My mid-2011 MacBook Air is a dinosaur in computer years, and it crashes once or twice each month. It’s typically not a big deal since everything I do auto-saves, and I’m used to it by now.
This crash, however, was not like other crashes.
It appeared as though Google’s Chrome web browser was the culprit this time around. And Chrome didn’t just crash… it died. When my computer rebooted and I finally got the Chrome app open again, all of my data was gone. My bookmarks, gone. My extensions, gone. My saved passwords, gone. Everything was gone.
A few short years ago, a catastrophic crash like this would have instantly made my blood boil. A string of profanity would have been inevitable, and at least a few items on my desk might have been hurled across the room. Nothing in my immediate vicinity would have been safe.
But this past Sunday, I didn’t sweat for a single moment.
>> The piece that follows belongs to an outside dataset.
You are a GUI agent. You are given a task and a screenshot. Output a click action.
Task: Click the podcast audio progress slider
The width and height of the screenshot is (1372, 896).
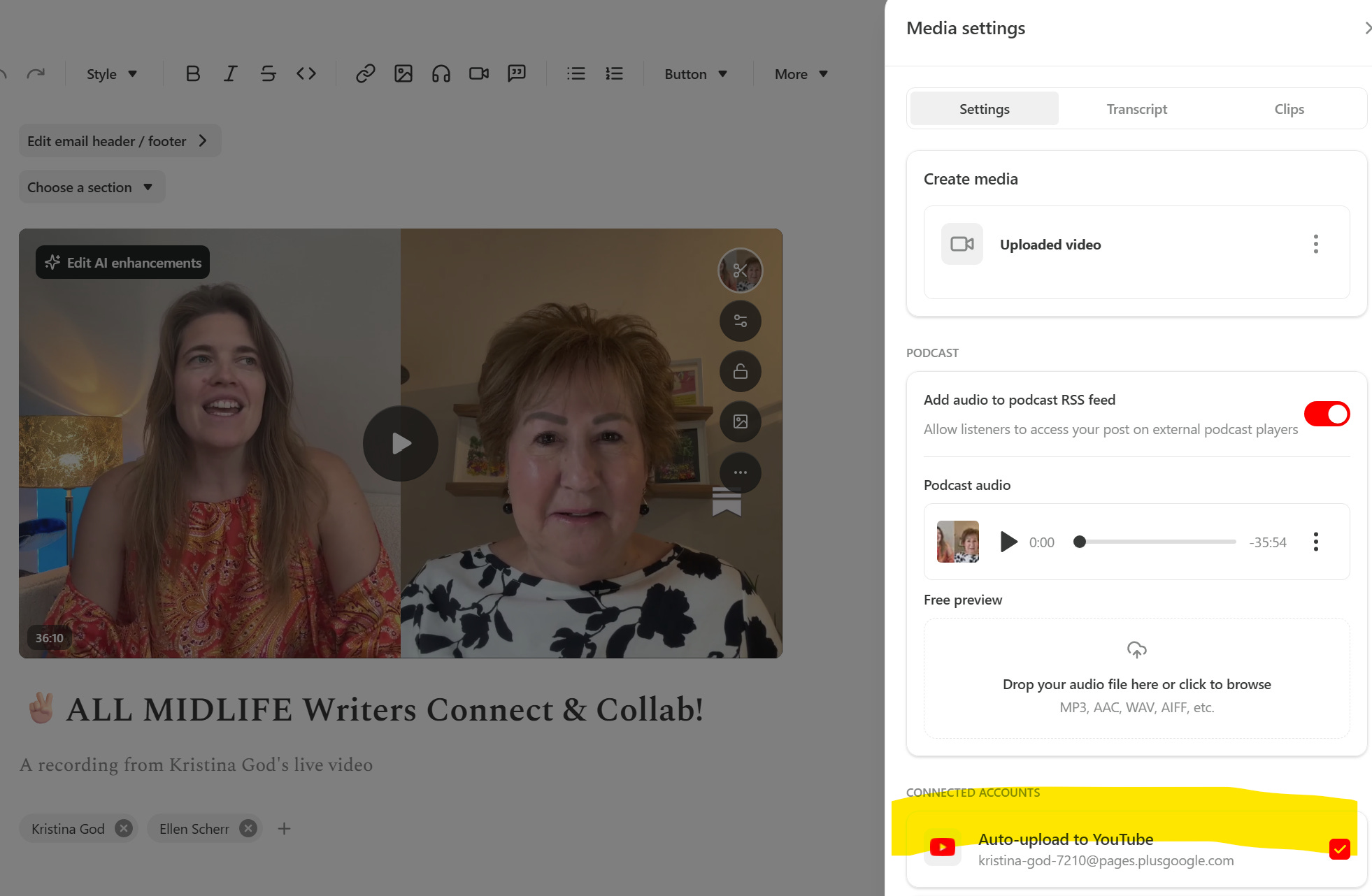coord(1157,542)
One of many beautiful things about the fact that Google needs my personal data is the requirement that in order to make use of all that data, it must be stored on Google’s servers.
This aspect of Google’s business model horrifies some people and keeps them away from all Google services. Personally, I know that Google goes to great lengths to protect my data, and I absolutely love all of benefits that Google’s creative uses of my data afford beyond just advertising.
“Google Now” is a perfect example of this. Google’s eerily helpful assistant app tells me when to leave for meetings, shows me how to get to restaurants on my phone after I search for information on my computer, tells me when packages shipped to me will arrive at my home by digging through my email for shipping notifications, and does hundreds of other great things with my private data.
In the case of my catastrophic Chrome crash on Sunday night, Google’s hunger for my data brought about a sync mechanism in Chrome quite some time ago. Once I got the app open again, all I had to do was log into my Google account. In less than one minute, all of my bookmarks, passwords, extensions and settings were back where they belong.
I didn’t lose all of my data. I didn’t have to dig all of my data out of backups buried away in my Time Capsule. I didn’t have to restore my system or fish things out of a complex third-party online backup system.
All I had to do was log in.
This is just one of dozens or even hundreds of examples of how Google is changing our lives for the better by creating products and services that help users just as much as they help Google. Google needs my data and it puts that data to use better than any other advertising company, but that’s not why Google is so successful. It is successful because I need Google just as much as Google needs me.
So thank you, Google, for being so “evil.”